Collected data entries:
- - - -

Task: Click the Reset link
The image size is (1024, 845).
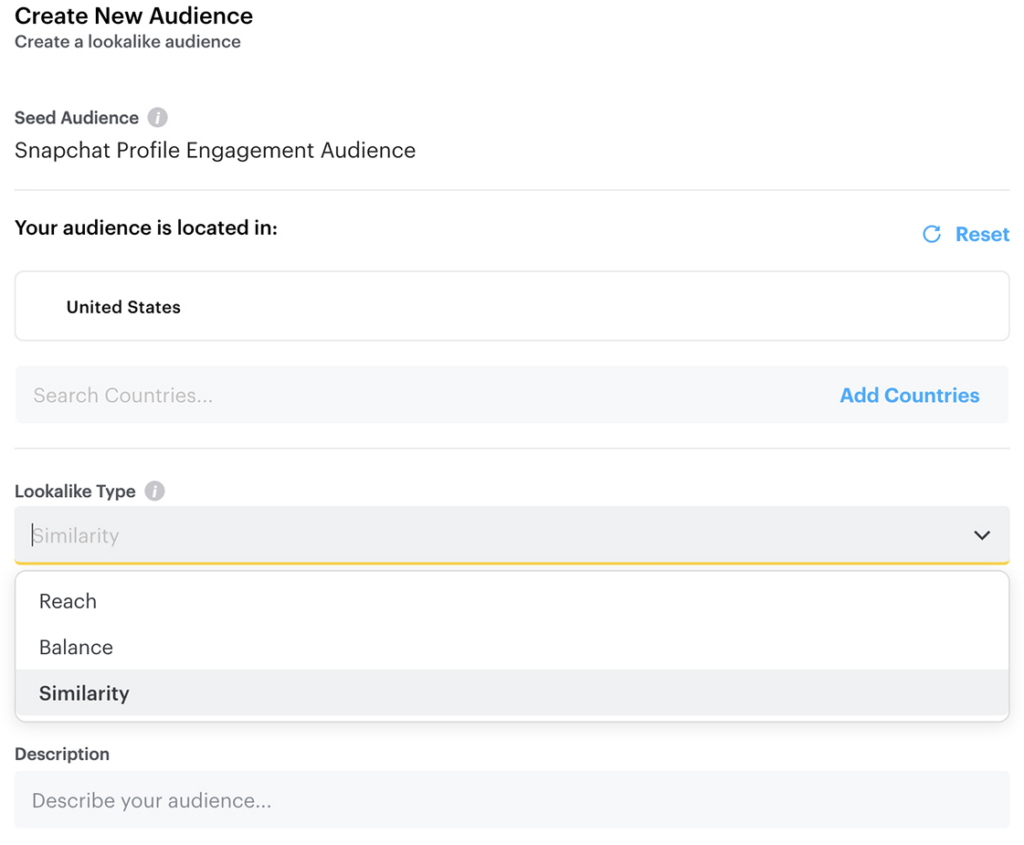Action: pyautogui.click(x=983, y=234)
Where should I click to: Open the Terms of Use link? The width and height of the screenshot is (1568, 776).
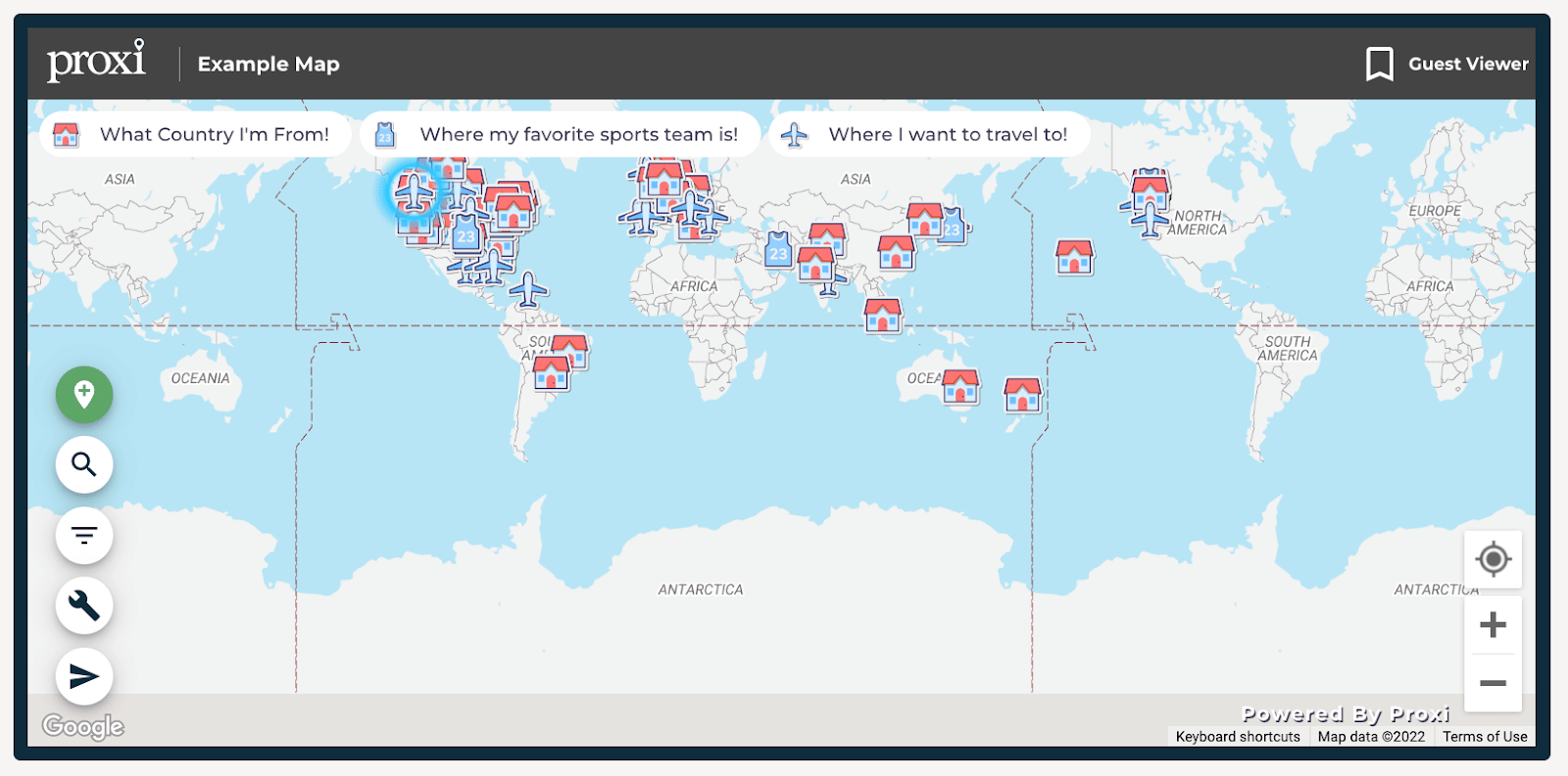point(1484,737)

- - - -

WHAT YOU WILL DO:
From the line with "The image size is (1024, 845)." down to the last line of the entries above, set down every line exactly, apart from the pictures.

TASK ANSWER:
The image size is (1024, 845).
Action: pyautogui.click(x=983, y=234)
Where should I click to: Open the Terms of Use link? The width and height of the screenshot is (1568, 776).
point(1484,737)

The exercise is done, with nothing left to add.